Put Your Money in the Bank

The curse of all successful writers is the dream of all Americans: owning a house. Houses have ruined a lot of literary artists, more so than drugs or drink. Jack London built himself a palace and then committed suicide. Mark Twain almost went bust maintaining his Connecticut digs.… If I had one piece of advice to give to aspirant writers it would be: Don’t—don’t, don’t, don’t—under any circumstances buy a house you could not afford if you were a plumber’s assistant. Or, as a veteran Hollywood agent told me not long ago: Put your money in the bank; if you buy anything, pay cash, and if you can’t pay cash, don’t buy it.

PHILIP CAPUTO

A Magical Act

From earliest childhood I was charmed by the materials of my craft, by pencils and paper and, later, by the typewriter and the entire apparatus of printing. To condense from one’s memories and fantasies and small discoveries dark marks on paper which become handsomely reproducible many times over still seems to me, after nearly 30 years concerned with the making of books, a magical act, and a delightful technical process. To distribute oneself thus, as a kind of confetti shower falling upon the heads and shoulders of mankind out of bookstores and the pages of magazines is surely a great privilege and a defiance of the usual earthbound laws whereby human beings make themselves known to one another.

JOHN UPDIKE

Pebble By Pebble

It is just pebble by pebble by pebble by pebble. I write one sentence until I am happy with it until I go on to the next one and write that one until I am happy with it. And I look at my paragraph and if I am not happy with that I’ll write the paragraph until I’m happy with it and then I go on this way. And, of course, even writing this very slow way, one does have to go back. One does start off on the wrong foot sometimes and a whole scene has to be chopped and you have to start over again. Generally, you know that pretty quickly though. You realize you have painted yourself into a corner and you think, "Okay I am just going to trace my footsteps back to the last solid bit of ground that I know.
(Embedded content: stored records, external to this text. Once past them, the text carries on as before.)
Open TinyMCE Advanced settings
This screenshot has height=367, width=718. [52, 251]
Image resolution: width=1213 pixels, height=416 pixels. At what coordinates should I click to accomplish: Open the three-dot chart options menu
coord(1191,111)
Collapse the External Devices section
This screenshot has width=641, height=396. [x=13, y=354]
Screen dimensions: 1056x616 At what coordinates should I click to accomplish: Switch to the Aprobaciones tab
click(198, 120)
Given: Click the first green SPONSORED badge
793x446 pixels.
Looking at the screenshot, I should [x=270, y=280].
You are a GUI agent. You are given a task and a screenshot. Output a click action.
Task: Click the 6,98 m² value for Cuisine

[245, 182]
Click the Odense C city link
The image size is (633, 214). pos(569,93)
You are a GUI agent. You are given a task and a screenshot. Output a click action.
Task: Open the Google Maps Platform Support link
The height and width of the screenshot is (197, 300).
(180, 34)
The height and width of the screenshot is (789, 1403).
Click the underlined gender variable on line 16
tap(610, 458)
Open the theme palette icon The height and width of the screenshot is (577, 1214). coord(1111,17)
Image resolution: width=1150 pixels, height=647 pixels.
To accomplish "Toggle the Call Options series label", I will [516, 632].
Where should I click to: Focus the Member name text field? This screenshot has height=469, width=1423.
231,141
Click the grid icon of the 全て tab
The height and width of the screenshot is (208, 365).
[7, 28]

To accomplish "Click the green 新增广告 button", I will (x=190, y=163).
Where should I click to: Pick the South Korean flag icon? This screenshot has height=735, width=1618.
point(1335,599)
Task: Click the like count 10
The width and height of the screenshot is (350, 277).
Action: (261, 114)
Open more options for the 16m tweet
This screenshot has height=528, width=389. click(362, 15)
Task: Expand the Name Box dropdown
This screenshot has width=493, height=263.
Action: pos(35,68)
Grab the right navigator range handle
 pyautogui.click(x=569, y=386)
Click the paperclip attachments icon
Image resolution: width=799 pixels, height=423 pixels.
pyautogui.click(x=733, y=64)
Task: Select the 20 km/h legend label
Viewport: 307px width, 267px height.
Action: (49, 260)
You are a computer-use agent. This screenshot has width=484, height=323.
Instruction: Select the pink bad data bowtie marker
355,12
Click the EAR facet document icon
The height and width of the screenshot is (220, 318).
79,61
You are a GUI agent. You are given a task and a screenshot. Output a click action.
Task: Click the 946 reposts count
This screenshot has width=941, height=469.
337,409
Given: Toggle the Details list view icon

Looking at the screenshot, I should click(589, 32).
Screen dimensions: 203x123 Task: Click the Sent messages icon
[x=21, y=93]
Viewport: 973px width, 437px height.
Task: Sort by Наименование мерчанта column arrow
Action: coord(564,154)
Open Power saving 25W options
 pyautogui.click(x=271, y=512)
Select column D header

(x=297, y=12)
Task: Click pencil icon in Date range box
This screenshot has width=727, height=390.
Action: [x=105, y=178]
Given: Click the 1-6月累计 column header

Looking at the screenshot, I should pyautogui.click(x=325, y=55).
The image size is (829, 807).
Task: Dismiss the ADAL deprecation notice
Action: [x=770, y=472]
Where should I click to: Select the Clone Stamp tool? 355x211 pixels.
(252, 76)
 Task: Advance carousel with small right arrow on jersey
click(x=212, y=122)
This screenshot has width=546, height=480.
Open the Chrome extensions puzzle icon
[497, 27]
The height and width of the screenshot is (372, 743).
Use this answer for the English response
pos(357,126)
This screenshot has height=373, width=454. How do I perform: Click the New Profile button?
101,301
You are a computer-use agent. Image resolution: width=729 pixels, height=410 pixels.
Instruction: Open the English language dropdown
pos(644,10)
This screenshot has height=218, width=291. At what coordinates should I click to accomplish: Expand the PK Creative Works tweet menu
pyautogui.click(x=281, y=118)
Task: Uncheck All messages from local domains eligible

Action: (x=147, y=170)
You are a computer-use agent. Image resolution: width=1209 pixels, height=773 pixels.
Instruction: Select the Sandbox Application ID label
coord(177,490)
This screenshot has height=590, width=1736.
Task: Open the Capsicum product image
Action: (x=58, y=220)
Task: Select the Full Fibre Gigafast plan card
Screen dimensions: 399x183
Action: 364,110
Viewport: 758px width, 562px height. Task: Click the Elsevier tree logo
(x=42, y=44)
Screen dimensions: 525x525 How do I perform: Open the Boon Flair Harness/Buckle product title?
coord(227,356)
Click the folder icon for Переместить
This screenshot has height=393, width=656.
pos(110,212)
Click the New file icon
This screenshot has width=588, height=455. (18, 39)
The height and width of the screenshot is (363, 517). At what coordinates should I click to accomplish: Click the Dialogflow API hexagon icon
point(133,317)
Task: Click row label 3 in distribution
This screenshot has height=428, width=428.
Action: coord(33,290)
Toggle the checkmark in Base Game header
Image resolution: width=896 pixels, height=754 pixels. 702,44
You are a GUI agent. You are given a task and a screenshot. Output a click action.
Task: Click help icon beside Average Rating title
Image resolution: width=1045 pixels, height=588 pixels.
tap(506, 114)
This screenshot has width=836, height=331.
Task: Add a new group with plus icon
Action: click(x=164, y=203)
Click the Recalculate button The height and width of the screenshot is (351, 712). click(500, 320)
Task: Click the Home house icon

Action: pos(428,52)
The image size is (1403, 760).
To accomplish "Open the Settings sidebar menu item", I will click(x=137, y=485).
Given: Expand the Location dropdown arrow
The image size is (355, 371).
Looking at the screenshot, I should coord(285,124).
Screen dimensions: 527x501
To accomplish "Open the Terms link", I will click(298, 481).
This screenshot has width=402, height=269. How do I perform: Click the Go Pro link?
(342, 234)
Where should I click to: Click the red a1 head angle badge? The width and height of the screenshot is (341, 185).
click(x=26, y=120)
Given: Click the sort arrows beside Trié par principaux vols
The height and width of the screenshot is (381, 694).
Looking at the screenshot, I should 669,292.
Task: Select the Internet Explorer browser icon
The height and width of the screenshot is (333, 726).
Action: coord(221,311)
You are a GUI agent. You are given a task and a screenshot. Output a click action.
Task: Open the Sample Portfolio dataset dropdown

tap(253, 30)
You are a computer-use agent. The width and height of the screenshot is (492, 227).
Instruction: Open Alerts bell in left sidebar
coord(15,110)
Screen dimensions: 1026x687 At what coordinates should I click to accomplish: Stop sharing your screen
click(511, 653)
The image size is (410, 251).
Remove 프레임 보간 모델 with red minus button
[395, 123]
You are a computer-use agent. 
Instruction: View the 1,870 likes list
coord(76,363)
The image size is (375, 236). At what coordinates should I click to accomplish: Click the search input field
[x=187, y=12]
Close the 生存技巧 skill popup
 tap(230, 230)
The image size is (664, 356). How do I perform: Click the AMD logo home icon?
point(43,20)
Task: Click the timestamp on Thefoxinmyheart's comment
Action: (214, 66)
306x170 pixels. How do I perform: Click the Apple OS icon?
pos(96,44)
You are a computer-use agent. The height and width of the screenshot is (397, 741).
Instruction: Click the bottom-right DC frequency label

Look around start again and take a different tack." It’s the way that William Styron writes and he said, when he was about my age, that he realized that he had maybe four or five books in him—the way that he worked—and he said he was fine with that. I’m fine with that too. It’s okay by me.

DONNA TARTT

Abiding

Slow writing – like long exposure photography – can bring about a sense of saturation in the material, where the time taken in the making is experienced as present in the outcome. Dwelling takes time. It is not an end-gaining activity in which a acquires b, but a transformative and relational one in which a is changed – quite probably into something quite unanticipated. It involves a process of passive attention: waiting, without necessarily knowing what for – a quality that Ben Quash, in his book of that title, names as abiding.

ELIZABETH COOK

It Starts with Passion

Talent is overrated, and it is usually conflated with nice style. Passion, vocation, vision, and dedication are rarer, and they will get you through the rough spots in your style when your style won’t give you a reason to get up in the morning and stare at the manuscript for the hundredth day in a row or even give you a compelling subject to write about. If you’re not passionate about writing and about the world and the things in it you’re writing about, then why are you writing? It starts with passion even before it starts with words. You want to read people who are wise, deep, wild, kind, committed, insightful, attentive; you want to be those people. I am all for style, but only in service of vision.

REBECCA SOLNIT

Never Mind What It Means

Never mind what it means. Get it down. Get it written. Perhaps you do not know what it means. Let others tell you what it means to them. It is your story; it is all you have. Tell it. Write it down. It is suicidal to contemplate your meaning, your theme, your reason for being before a single jot is on a page. Get it on the page, and then you can play with it; revise it; sculpt it; abort it. But get it done. There is an awful lot of not getting it done going on right now.

HAROLD PINTER

It Only Takes One Buyer

There are a great many scripts, and only a certain number of movies get made. You just do the math. It’s like if you’re an actor. You go out for fifty jobs, and if you’re lucky, maybe you’ll get one of them. The math is against you, and the rejection is part of what you do, so you keep doing it. It only takes one buyer, and sometimes it takes years to find that buyer. When you’re starting out, you’re sort of curious about why they passed, but you never get the right answer anyway, so you just learn to say, “Okay, so they passed. Next?”

PAUL SCHRADER

You Just Do It

The whole “Can I call myself a writer?” question I found so odd, as if it’s some sort of identity that is separate from the actual act of writing. It’s very, very strange to me. There is no secret password to being a writer. There is no secret code. You just do it. People would like to imagine that the work involved is not just the writing itself. There’s serious work in writing. It’s not something other than that, really.